Source: University of Missouri
Fertilizer prices have been changing rapidly and, at times, in unanticipated directions. John Lory, University of Missouri, has attended a number of talks in past couple years where industry experts have prognosticated price and supply moving in one direction only to have the opposite happen.
In this era of uncertainty an understanding of what has affected prices in the recent past may help farmers better predict what will happen in the near future.
The recent high point in fertilizer prices for nitrogen, phosphorus and potassium was in late summer and early fall of 2008. A couple global trends worked to push fertilizer prices to record highs.
The rapidly expanding world economy in 2007 and 2008 led to increasing worldwide grain production. Worldwide grain production has increased about 10 percent in the past two years, according to USDA statistics. Expanding grain production increases demand for fertilizer.
Another important trend was the weakening dollar. The U.S. dollar lost more than 20 percent of its value compared to a number of international currencies. Most nitrogen and potassium fertilizer is purchased outside the country so a weak dollar pushes up U.S. fertilizer costs.
Nitrogen price is dominated by energy costs. Record natural gas prices ushered in record high nitrogen fertilizer costs. Nitrogen imported from overseas is also affected by shipping rates which have been high until the recent economic downturn.
Inputs into phosphate fertilizers include the mined phosphate rock, sulfur to make the acid to treat the rock and ammonia used in making DAP and MAP. The cost of all these inputs increased dramatically in 2008. A short-term disruption in sulfur production in the US caused a shortage in 2008. Both India and China took steps in 2008 that increased phosphate usage in each country while reducing phosphate fertilizer available in the world market. This "perfect storm" of higher input costs coupled with demand exceeding supply created the unanticipated and unprecedented spike in phosphate fertilizer prices.

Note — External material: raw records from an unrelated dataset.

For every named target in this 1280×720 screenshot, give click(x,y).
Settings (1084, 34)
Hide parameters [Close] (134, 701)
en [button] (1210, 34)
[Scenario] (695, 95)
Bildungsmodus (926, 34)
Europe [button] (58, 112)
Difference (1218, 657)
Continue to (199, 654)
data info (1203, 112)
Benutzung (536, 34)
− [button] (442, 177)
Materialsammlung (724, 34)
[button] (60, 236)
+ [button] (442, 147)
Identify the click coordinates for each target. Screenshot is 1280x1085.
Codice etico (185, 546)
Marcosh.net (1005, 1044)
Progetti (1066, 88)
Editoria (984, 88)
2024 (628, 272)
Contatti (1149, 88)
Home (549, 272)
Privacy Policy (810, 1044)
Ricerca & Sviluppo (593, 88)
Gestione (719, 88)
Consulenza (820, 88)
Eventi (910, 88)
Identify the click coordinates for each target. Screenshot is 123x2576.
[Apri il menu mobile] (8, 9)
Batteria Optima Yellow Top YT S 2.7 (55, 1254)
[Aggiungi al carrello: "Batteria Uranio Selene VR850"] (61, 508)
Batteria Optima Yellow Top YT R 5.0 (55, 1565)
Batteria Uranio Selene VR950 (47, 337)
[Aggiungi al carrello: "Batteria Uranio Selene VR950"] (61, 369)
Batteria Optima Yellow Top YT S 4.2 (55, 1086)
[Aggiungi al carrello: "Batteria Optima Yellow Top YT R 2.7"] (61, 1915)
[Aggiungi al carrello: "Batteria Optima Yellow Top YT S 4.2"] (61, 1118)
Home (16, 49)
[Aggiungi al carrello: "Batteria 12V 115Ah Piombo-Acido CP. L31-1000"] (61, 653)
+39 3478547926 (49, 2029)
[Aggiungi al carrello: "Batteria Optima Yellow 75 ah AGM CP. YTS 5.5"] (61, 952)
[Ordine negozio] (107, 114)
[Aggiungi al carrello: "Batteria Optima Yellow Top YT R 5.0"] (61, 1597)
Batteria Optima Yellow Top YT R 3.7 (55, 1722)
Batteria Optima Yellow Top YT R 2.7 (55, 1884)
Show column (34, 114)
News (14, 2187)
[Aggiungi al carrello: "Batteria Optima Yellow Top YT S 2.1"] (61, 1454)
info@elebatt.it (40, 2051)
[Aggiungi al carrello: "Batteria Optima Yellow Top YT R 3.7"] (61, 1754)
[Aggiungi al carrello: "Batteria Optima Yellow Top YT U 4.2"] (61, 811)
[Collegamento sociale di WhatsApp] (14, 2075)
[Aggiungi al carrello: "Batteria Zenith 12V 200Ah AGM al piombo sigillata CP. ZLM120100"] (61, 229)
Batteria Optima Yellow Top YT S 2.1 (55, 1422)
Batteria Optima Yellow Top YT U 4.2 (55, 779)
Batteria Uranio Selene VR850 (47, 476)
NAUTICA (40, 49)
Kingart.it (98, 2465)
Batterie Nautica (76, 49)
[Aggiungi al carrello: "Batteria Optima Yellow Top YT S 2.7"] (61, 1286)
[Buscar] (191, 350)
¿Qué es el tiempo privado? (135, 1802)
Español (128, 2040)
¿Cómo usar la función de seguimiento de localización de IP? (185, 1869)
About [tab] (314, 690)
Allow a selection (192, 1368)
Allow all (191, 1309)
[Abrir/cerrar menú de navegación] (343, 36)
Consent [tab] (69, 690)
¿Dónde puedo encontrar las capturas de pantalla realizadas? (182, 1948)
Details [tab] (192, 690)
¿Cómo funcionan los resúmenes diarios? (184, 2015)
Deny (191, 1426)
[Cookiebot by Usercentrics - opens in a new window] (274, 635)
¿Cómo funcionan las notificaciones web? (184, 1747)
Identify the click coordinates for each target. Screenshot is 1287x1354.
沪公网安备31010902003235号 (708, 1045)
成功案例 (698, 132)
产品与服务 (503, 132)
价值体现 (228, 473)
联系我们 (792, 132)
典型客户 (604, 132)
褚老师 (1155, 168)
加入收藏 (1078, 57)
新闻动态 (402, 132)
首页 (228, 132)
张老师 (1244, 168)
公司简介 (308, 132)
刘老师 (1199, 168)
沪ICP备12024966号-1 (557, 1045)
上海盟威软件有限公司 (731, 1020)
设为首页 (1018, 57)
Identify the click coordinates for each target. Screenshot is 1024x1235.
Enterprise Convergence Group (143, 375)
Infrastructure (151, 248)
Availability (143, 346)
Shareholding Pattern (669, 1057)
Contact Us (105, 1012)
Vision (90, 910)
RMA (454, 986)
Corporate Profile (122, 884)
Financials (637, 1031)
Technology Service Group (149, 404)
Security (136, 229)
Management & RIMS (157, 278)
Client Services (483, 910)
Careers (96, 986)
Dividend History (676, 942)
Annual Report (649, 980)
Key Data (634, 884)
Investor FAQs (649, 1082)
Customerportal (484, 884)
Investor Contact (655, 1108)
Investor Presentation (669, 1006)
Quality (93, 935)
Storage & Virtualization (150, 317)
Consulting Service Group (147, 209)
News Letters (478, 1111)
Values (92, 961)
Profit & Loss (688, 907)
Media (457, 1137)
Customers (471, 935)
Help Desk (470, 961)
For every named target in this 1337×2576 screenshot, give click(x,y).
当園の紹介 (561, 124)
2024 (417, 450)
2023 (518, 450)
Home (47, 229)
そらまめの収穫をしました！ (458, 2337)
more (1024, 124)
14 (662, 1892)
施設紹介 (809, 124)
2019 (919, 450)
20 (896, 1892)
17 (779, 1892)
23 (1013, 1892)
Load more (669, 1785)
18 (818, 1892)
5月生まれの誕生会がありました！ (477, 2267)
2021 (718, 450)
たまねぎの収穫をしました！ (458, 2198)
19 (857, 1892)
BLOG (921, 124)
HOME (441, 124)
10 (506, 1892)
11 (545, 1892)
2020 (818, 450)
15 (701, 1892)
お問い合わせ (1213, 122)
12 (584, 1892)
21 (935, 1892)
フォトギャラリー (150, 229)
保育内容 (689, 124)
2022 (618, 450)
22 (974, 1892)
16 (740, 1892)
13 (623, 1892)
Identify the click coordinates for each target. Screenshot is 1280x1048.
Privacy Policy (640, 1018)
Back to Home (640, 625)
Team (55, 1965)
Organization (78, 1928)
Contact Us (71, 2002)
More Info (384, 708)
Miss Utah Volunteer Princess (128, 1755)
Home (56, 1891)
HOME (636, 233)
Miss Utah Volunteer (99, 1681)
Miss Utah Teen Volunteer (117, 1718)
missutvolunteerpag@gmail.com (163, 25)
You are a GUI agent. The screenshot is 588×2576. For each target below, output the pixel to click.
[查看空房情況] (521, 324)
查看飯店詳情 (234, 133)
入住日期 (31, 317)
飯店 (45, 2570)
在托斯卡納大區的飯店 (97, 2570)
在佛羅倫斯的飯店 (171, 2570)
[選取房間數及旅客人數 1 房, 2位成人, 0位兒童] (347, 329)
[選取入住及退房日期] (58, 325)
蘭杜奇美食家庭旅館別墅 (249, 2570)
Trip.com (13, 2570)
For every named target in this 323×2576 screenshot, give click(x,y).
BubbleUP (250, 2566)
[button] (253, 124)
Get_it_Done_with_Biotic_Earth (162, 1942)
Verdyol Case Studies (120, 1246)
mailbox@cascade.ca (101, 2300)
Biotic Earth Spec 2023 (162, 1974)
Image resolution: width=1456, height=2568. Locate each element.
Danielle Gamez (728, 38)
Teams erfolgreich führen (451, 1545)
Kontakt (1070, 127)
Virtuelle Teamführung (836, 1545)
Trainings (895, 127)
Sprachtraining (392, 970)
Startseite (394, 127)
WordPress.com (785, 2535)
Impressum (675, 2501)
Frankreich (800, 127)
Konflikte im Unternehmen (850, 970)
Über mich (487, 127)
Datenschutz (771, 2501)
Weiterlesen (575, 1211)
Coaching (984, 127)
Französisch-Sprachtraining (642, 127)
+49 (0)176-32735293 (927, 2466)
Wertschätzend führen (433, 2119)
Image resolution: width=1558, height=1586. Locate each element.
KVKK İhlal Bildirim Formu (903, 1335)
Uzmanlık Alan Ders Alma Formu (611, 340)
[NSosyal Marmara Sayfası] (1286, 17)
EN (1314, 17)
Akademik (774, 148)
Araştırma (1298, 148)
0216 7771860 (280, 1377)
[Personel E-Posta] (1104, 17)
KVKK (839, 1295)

Potassium market forecasts have anticipated tight supplies and higher prices for at least a couple of years. Potash production was actually lower in 2008 than in 2007 because of infrastructure issues such as the flooding of the Berezniki potash mine in Russia in July 2007. A labor strike in 2008 in Canada further crimped supplies this fall.
As Lory wrote this article in early January 2009 nitrogen and phosphate prices were in a downward freefall reaching levels not seen for a couple years. What can we expect next?
Will nitrogen prices be higher? Consider where fertilizer demand and energy prices are likely to go. Demand will increase as we approach the growing season in the northern hemisphere and energy costs seem to be increasing once more.
Dropping prices have almost eliminated demand for phosphate fertilizer while retailers and farmers look for the bottom price in the market. Demand has dropped to the point where some phosphate mines are being idled. As recently as October 2008 industry experts were predicting demand would exceed supply for the next three years. With the economic downturn demand has dropped but so has production. My best guess is that we are in for a period of high volatility in phosphate fertilizer prices.
Potash supplies are forecast to remain tight for at least the next three years. If demand continues to fall price will inevitably follow. Up to now events have conspired to keep supply on the tight side despite the economic downturn.
The local fertilizer industry faces some daunting challenges this spring. Those suppliers who bought fertilizer this fall have high priced material that would be sold at a substantial loss at current prices. At the same time many suppliers have hesitated to buy fertilizer in preparation for the spring crunch.
Fertilizer tonnage bought in Missouri dropped by over 40 percent in the second half of 2008 compared to 2007. It is unclear if we have the infrastructure to meet the pent up demand for fertilizer that will inevitably occur as we approach the growing season.
So the only thing we can say with any assurance about fertilizer prices and supply in 2009 is that they will likely be as unpredictable as they were in 2008.